The reverse mechanism used the fact that a two stroke engine runs just as efficiently in reverse as forward and fitted a switch which stopped the engine and then restarted it in reverse. Engines fitted with electric starter, fan cooling and reverse gears are noted by the additions of S, F and R after the Mark coding e.g. 9E/3SFR is a 9E engine fitted with a 3 speed gear, a starter, fan cooling and reverse gear.
Thats how the later models worked. Early ones were a bit different:

"The cars were powered initially by a single-cylinder two-stroke Villiers engine of 122 cc (7 cu in). In December 1949 [14] this was upgraded to a 197 cc (12 cu in) unit.

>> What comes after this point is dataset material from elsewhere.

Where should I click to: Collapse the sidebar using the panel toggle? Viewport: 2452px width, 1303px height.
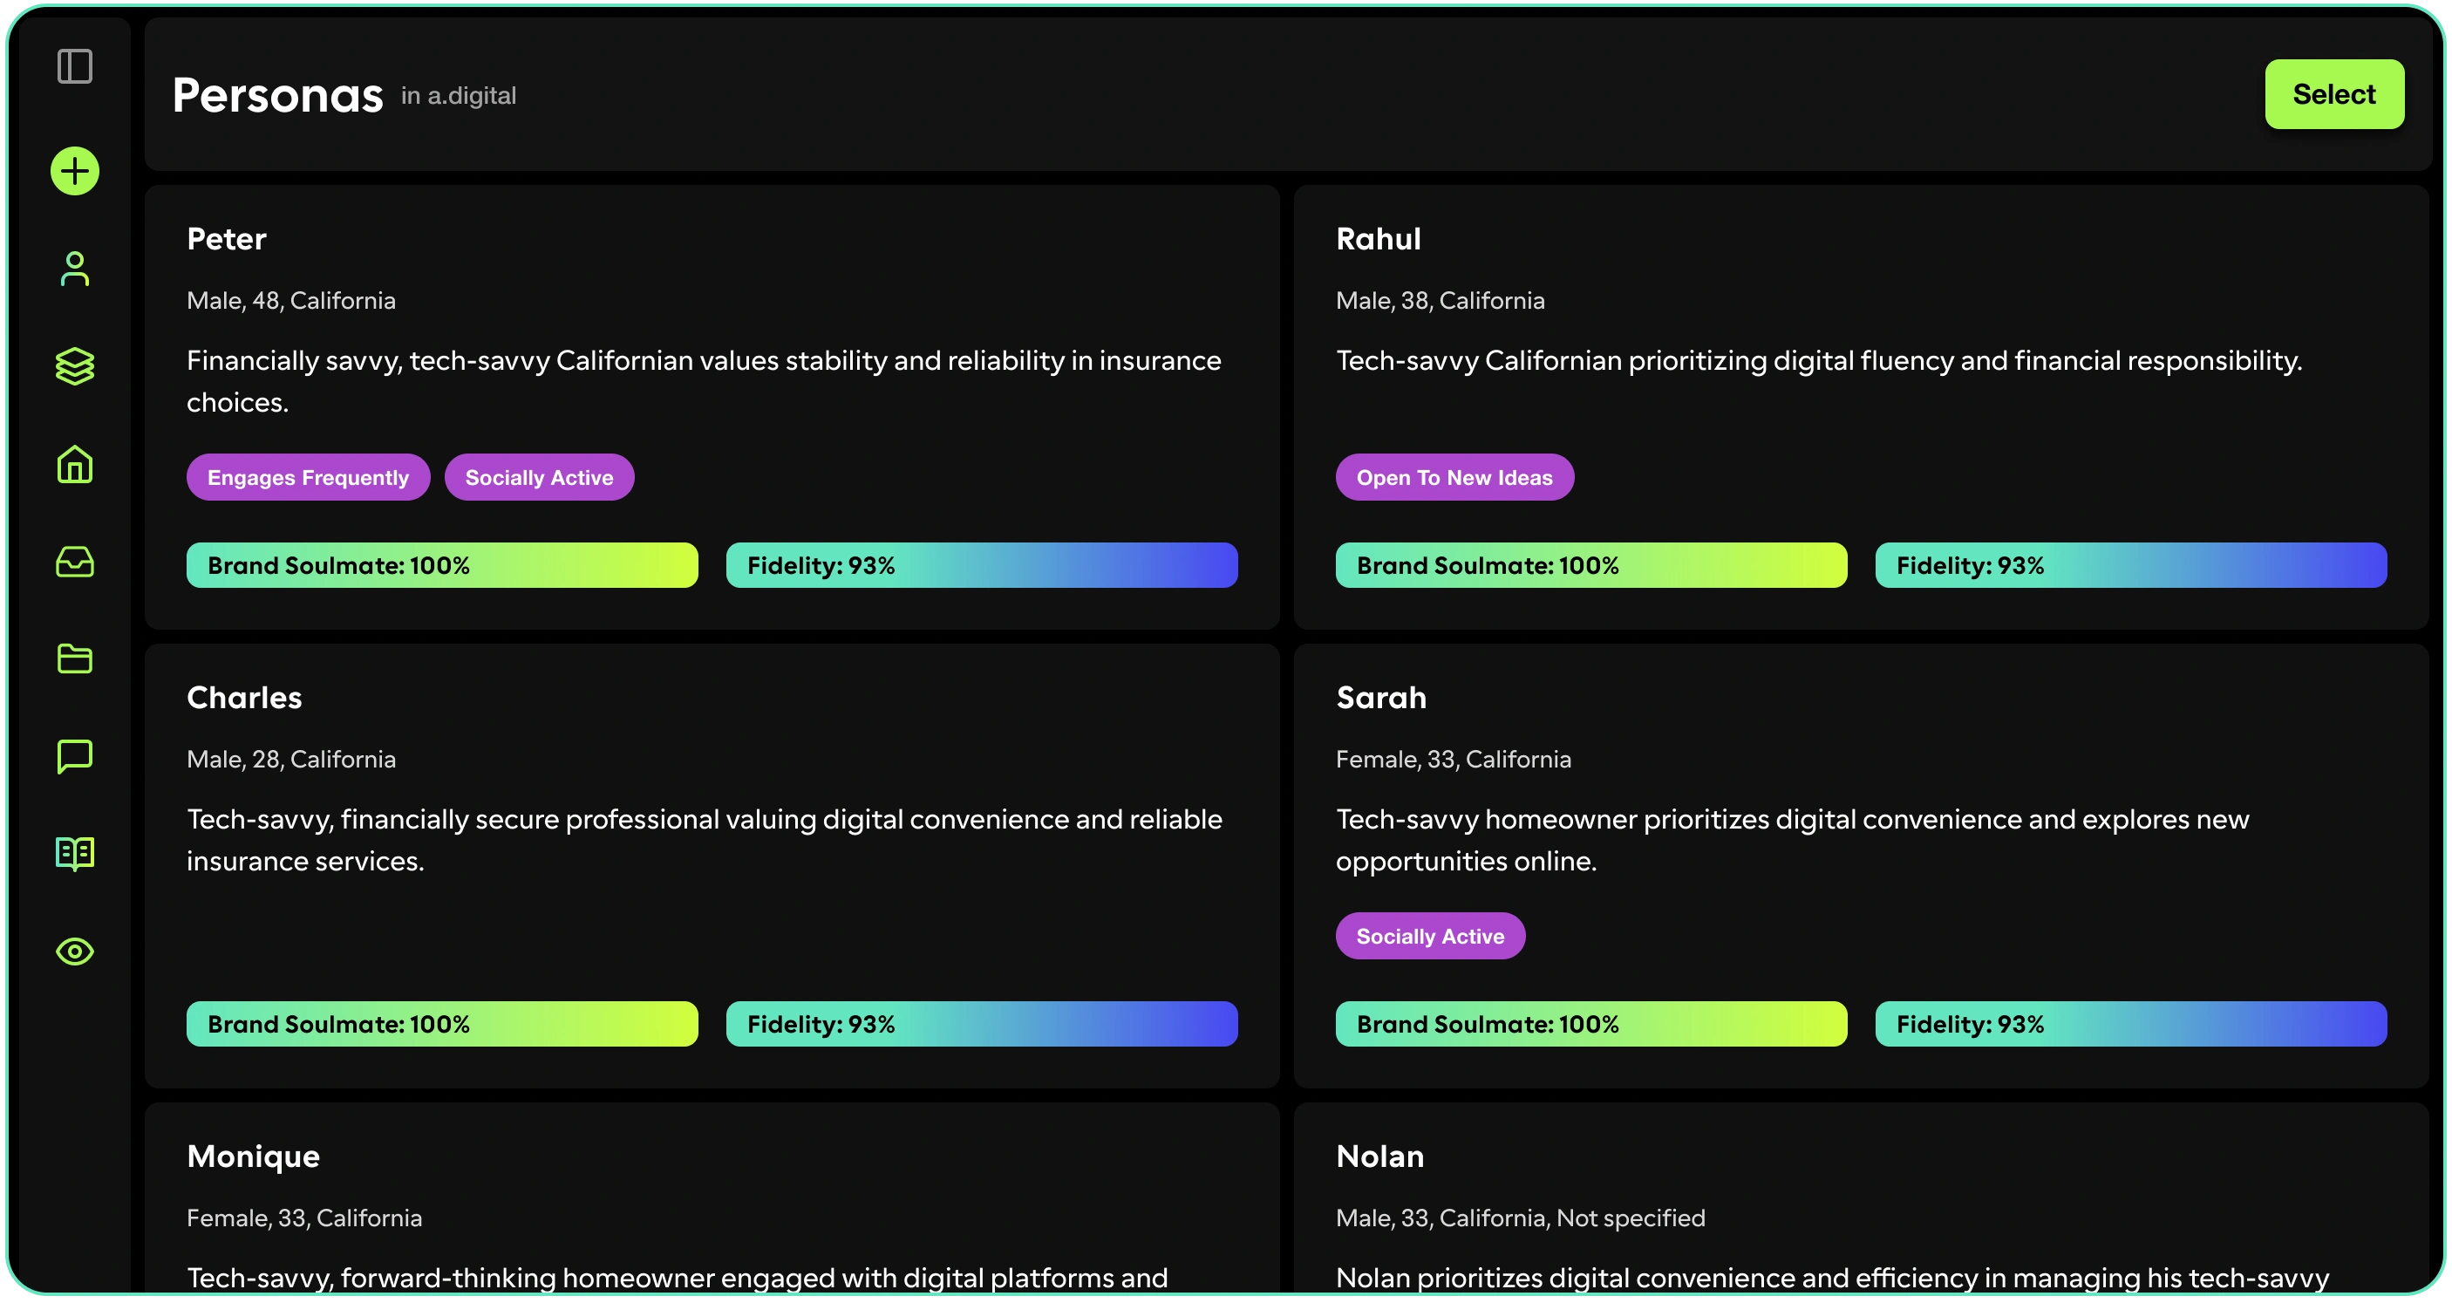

The engine was further upgraded in 1958, first to a single-cylinder 247 cc (15 cu in) and then to a 247 cc (15 cu in) twin-cylinder Villiers 4T. These air-cooled engines were developed principally as motorcycle units and therefore had no reverse gear. However, this was a minimal inconvenience, because the engine, gearbox and front wheel were mounted as a single unit and could be turned by the steering wheel up to 90 degrees either side of the straight-ahead position, enabling the car to turn within its own length.

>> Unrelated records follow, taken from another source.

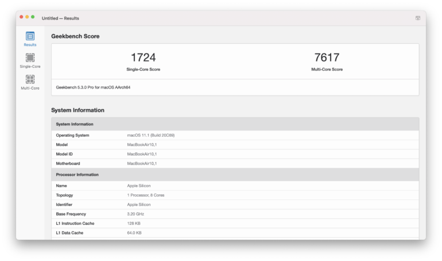Screen dimensions: 442x261
Task: Select the L1 Instruction Cache row
Action: pos(235,223)
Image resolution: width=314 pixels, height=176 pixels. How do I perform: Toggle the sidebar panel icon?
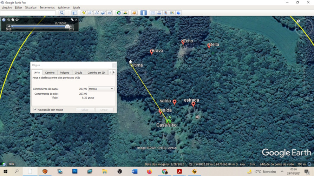(x=75, y=13)
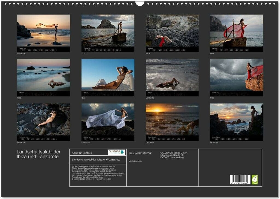The height and width of the screenshot is (199, 280).
Task: Click the green eco leaf icon
Action: point(255,180)
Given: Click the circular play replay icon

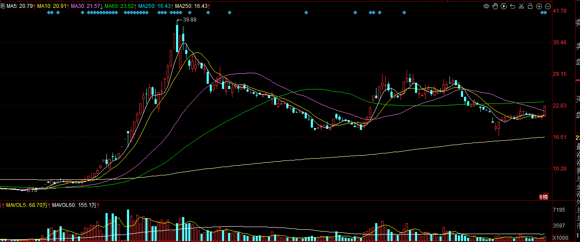Looking at the screenshot, I should [x=504, y=6].
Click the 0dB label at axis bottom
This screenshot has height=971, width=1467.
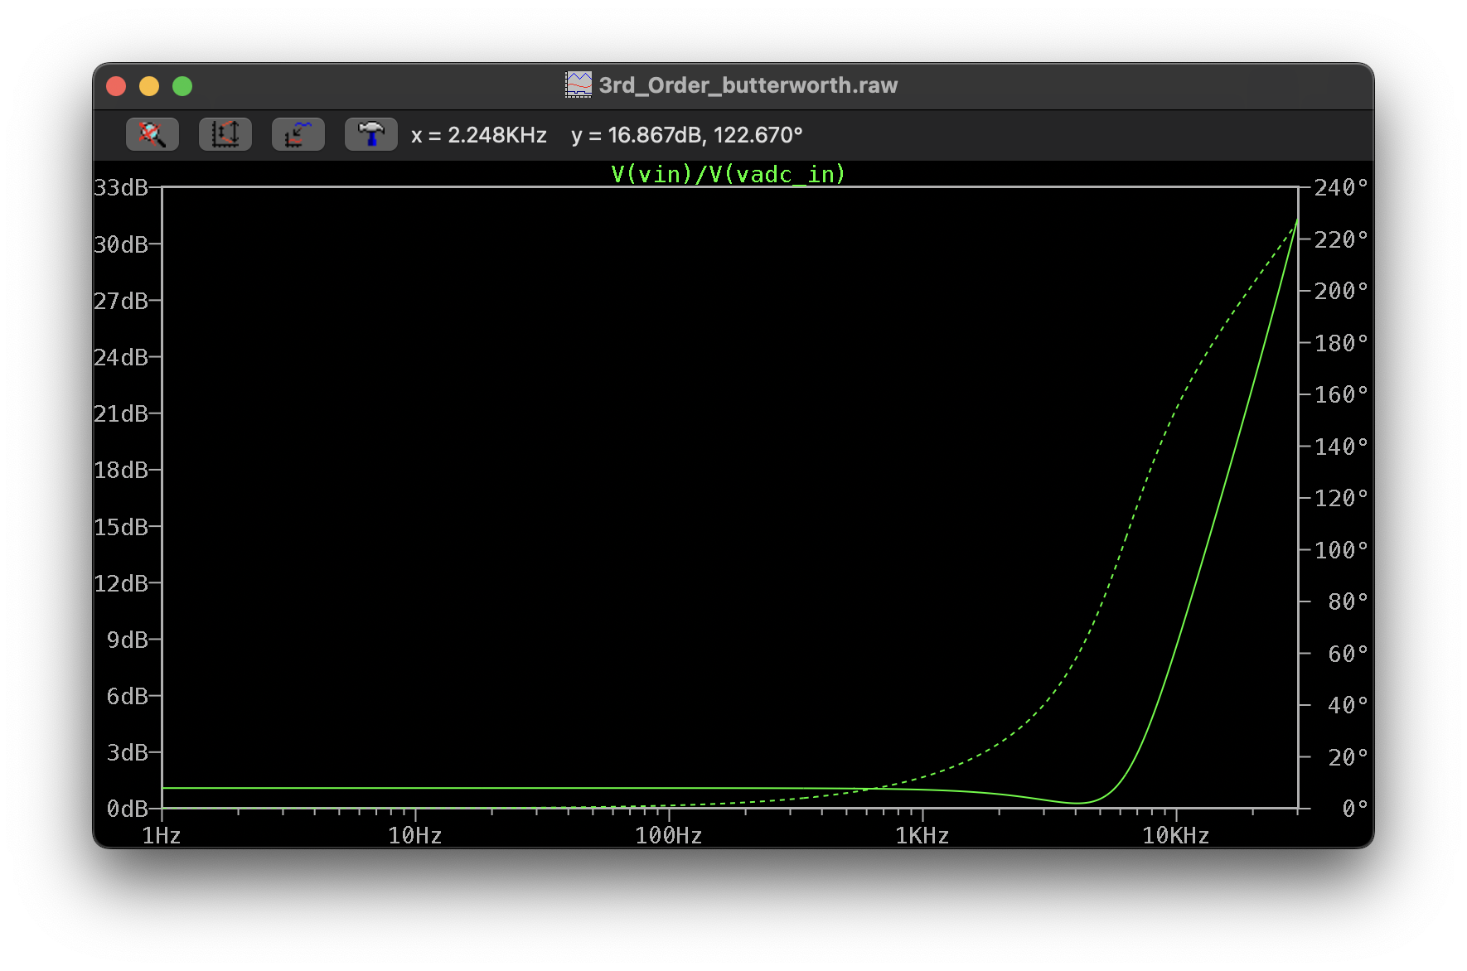tap(127, 809)
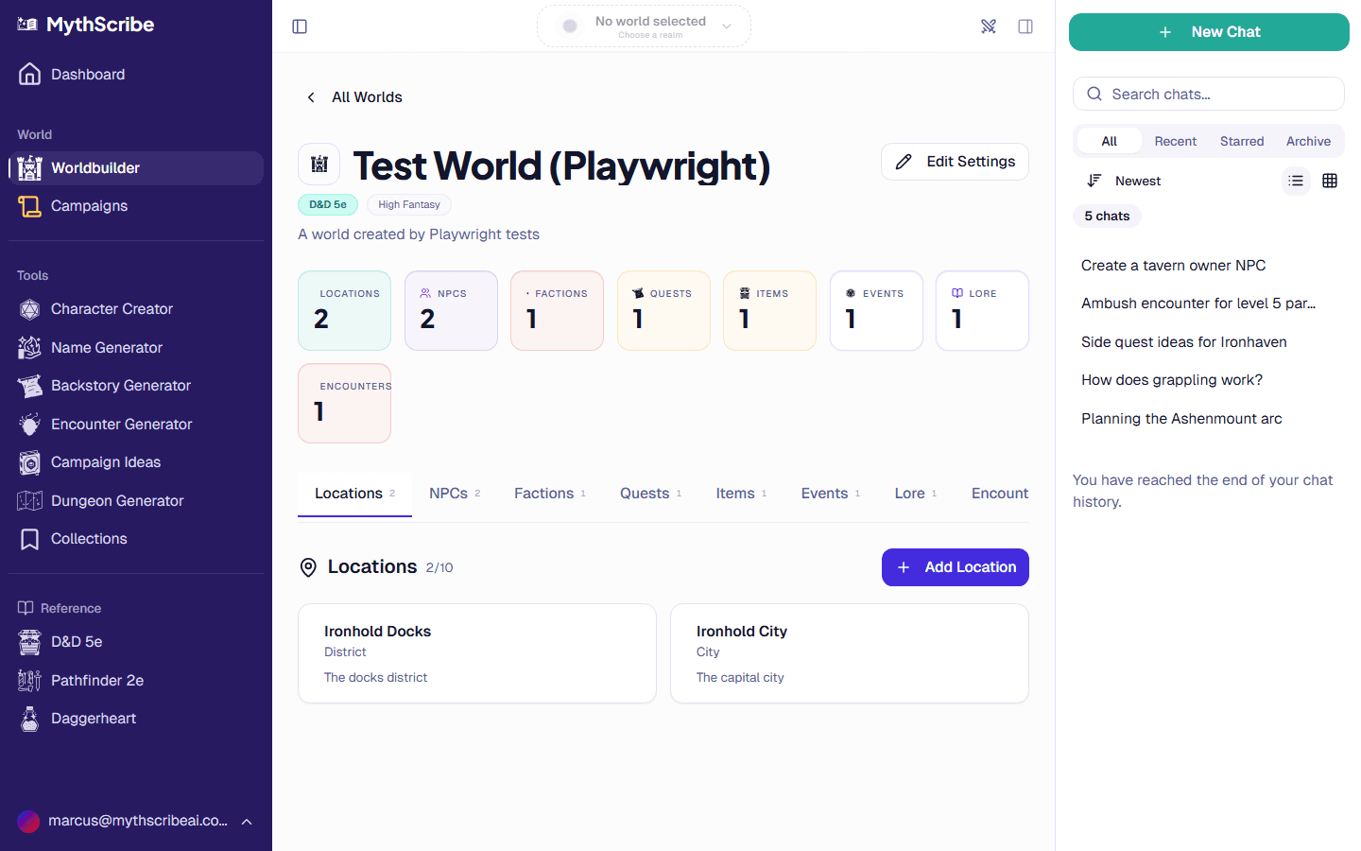Collapse the left sidebar panel icon

pos(300,26)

A method of reversing the car was offered on later models via a reversible Dynastart unit. The Dynastart unit, which doubled as both starter motor and alternator on these models incorporated a built-in reversing solenoid switch. After stopping the engine and operating this switch the Dynastart, and consequently the engine, would rotate in the opposite direction.[15]"


Any bike with three cylinders has one too many.....................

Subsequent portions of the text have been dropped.